#### [What this task involves]
Could you reproduce the entries exactly, omitting every picture?

[Data extracted from a collection]
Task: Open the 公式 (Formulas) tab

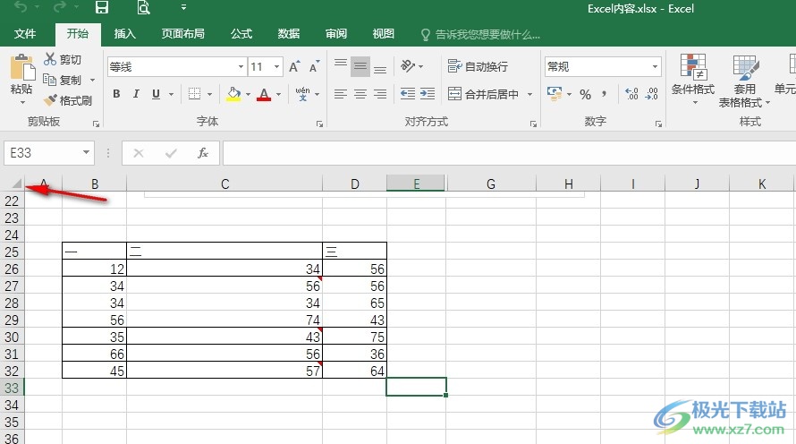Action: click(x=241, y=34)
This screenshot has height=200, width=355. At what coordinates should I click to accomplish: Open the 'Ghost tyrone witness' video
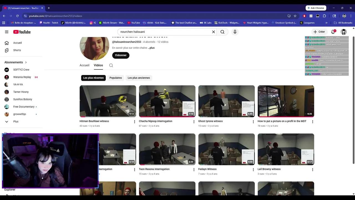pos(226,101)
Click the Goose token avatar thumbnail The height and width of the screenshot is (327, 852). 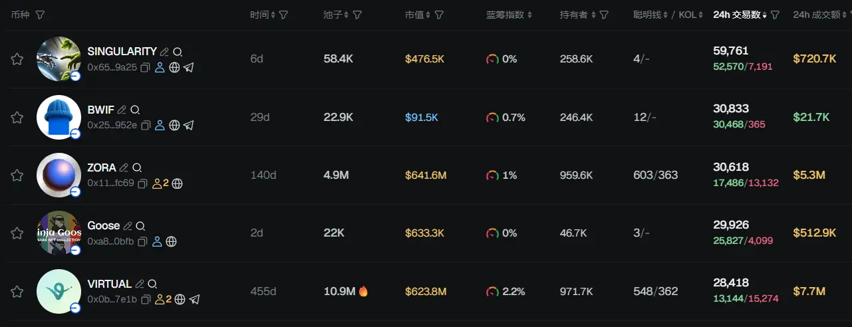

#### [Your solution]
Task: Open the 公式 (Formulas) tab

Action: click(x=241, y=34)
This screenshot has height=200, width=355. At what coordinates should I click to accomplish: Open the 'Ghost tyrone witness' video
pos(226,101)
Click the Goose token avatar thumbnail The height and width of the screenshot is (327, 852). 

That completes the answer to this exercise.